▶ **Task description**: Copy out each entry below verbatim, skipping the images.

### Available data ###

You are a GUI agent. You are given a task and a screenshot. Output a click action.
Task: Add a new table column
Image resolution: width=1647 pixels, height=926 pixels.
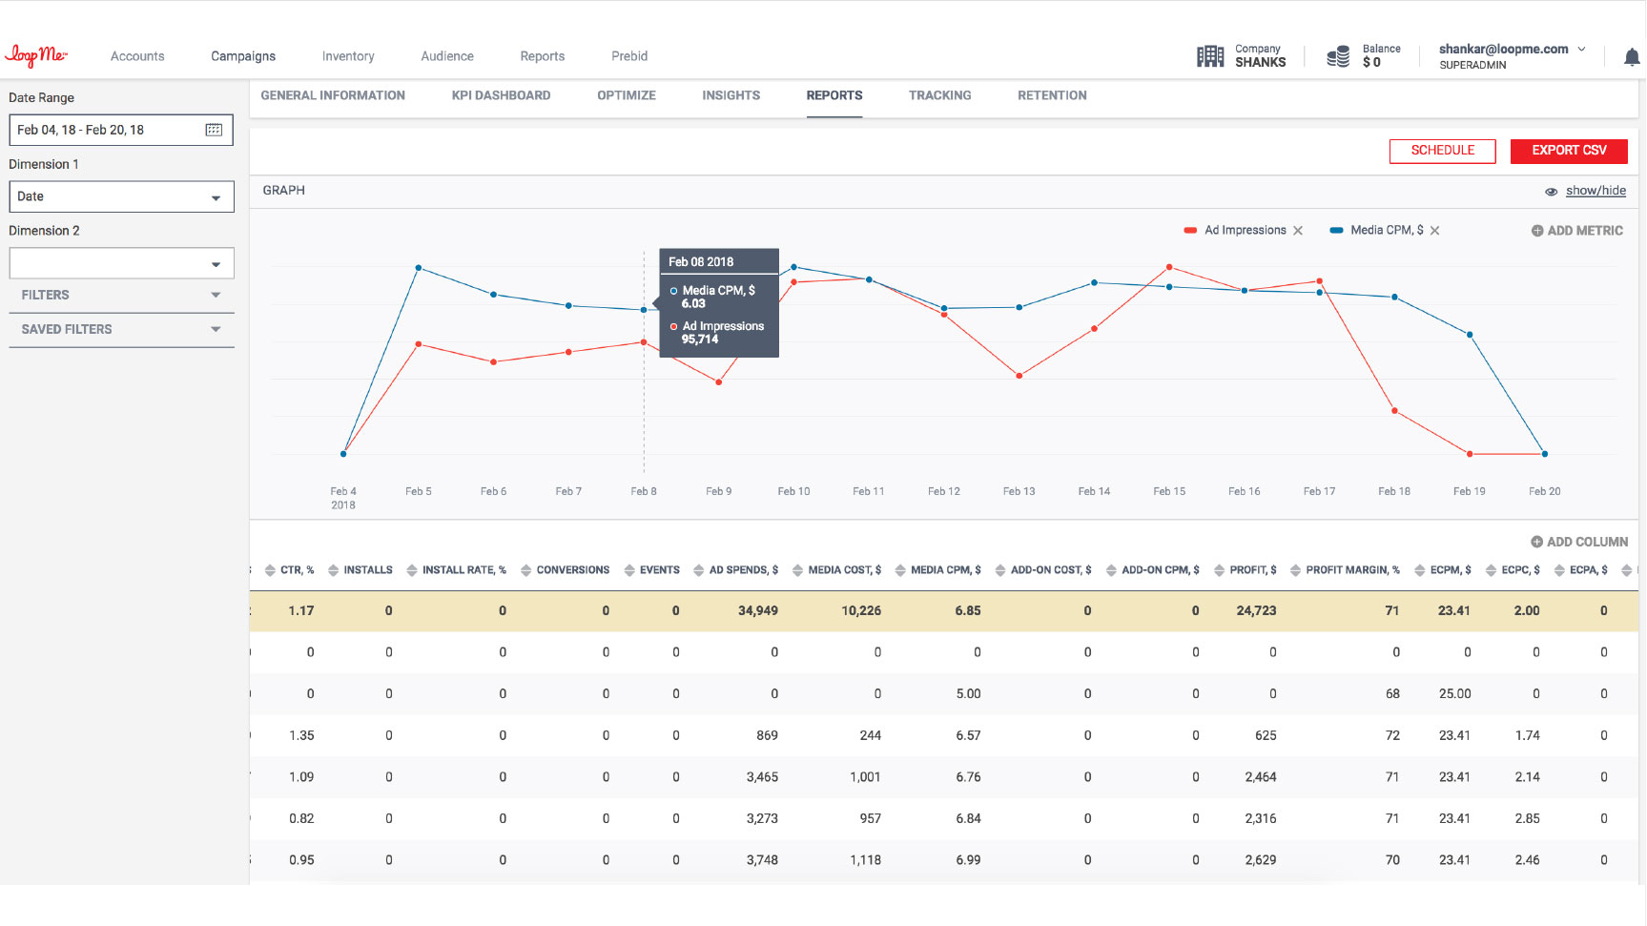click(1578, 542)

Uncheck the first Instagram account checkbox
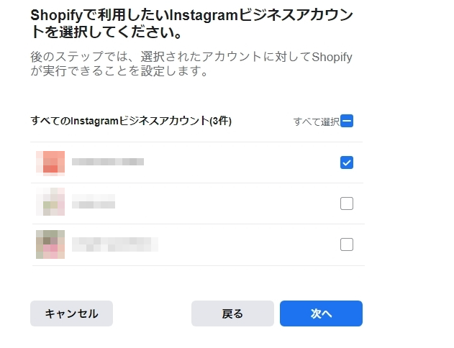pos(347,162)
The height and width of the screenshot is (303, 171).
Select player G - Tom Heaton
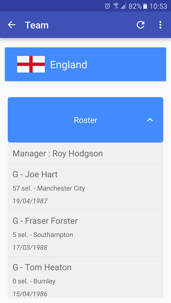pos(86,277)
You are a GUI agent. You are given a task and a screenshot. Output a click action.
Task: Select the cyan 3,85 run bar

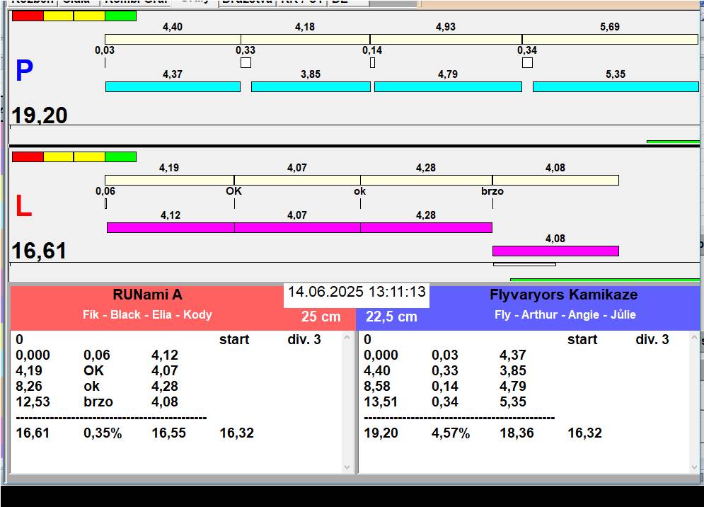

###

▶ **Task answer**:
You are a GUI agent. You are given a task and a screenshot. Output a click action.
Task: Add a new table column
Image resolution: width=1647 pixels, height=926 pixels.
click(1578, 542)

Uncheck the first Instagram account checkbox
pos(347,162)
The height and width of the screenshot is (303, 171).
Select player G - Tom Heaton
pos(86,277)
You are a GUI agent. You are given a task and a screenshot. Output a click action.
Task: Select the cyan 3,85 run bar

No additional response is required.